January 14, 2011 5:45 AM
Cholera outbreaks, disputed elections, civil unrest and earthquakes are unlikely to deter the commitment of Tulane researchers to improve the infrastructure of Haiti, says Carl Kendall, director of the Tulane Center for Global Health Equity. The staying power of Tulane University on the ground in Haiti is due in part to the way in which researchers work within the country, Kendall says.
“We’ve got explicit goals that are not political goals,” Kendall says when asked about the country's political instability. “No one is denying the need for more health staff and training for a nurse auxiliary staff. We think that public health can be a less politicized aspect of the state.”
At the request of the Haiti minister of health who visited Tulane in July, Kendall and his colleagues are developing a training program for a new cadre of nurses. The nurse auxiliary course will begin on Jan. 22, starting with a cholera module. The team also is organizing a two-day cholera training workshop for public sector and other staff members.
The group works with the Haiti Ministry of Health, whose staff is likely to remain in place through political unrest.

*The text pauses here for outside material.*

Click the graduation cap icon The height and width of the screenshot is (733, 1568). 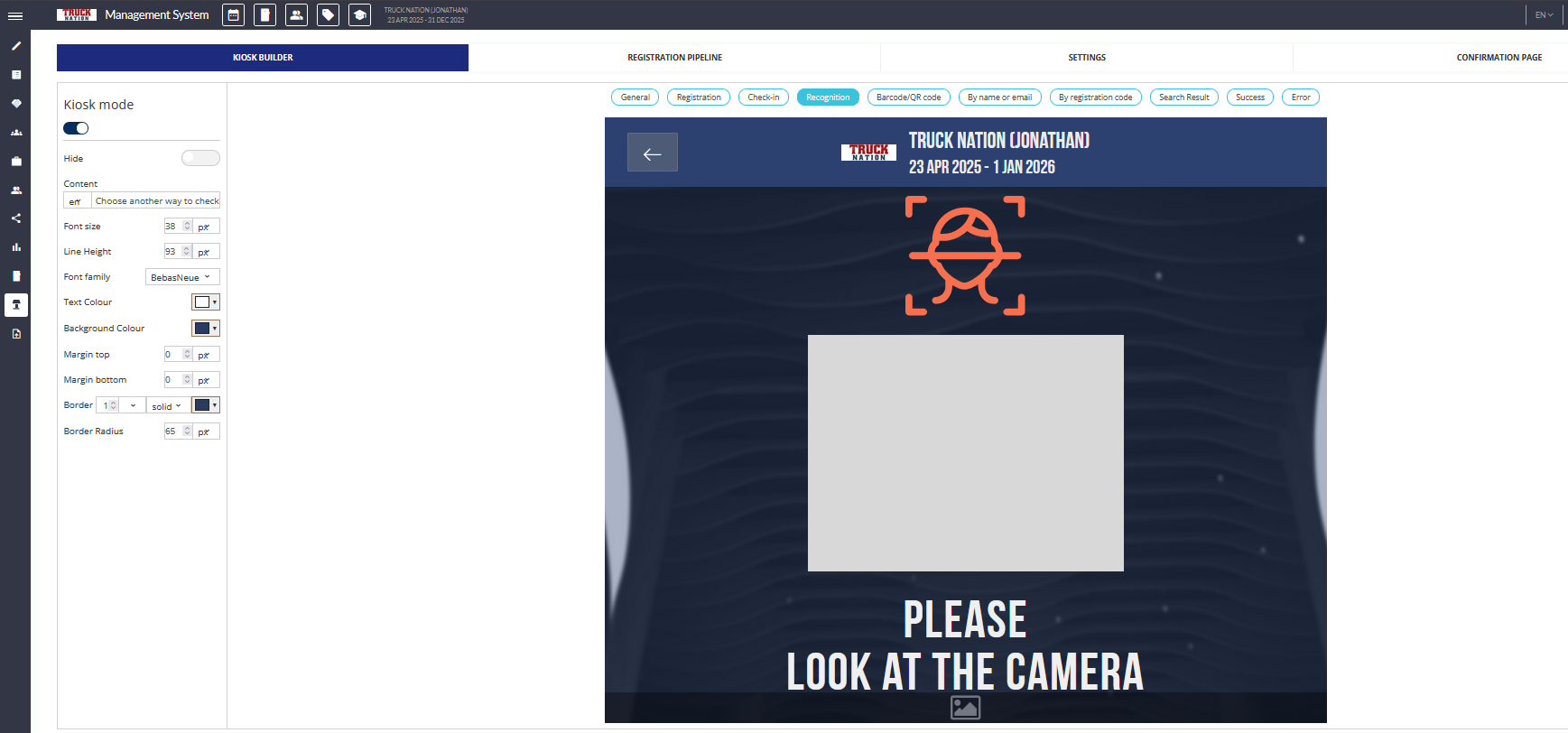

“Building local capacity to respond to the needs is flying below the radar. It helps to have local staff who can blend in, who are plugged in to Haiti, who have families and systems of intelligence so that if there’s going to be a demonstration passing by the office, they get a call ahead of time and clear out,” explains Kendall, who is a professor of medical anthropology and community health at the Tulane School of Public Health and Tropical Medicine.
Tulane's reputation is based on providing a complete program package.
“You do what you need to get things done," Kendall says — providing whatever is required, from training materials to desks and computers. "Our partners have trust that whatever we commit to doing, we’ll get it done.”
Madeline Vann is a freelance writer who holds a master of public health degree from Tulane.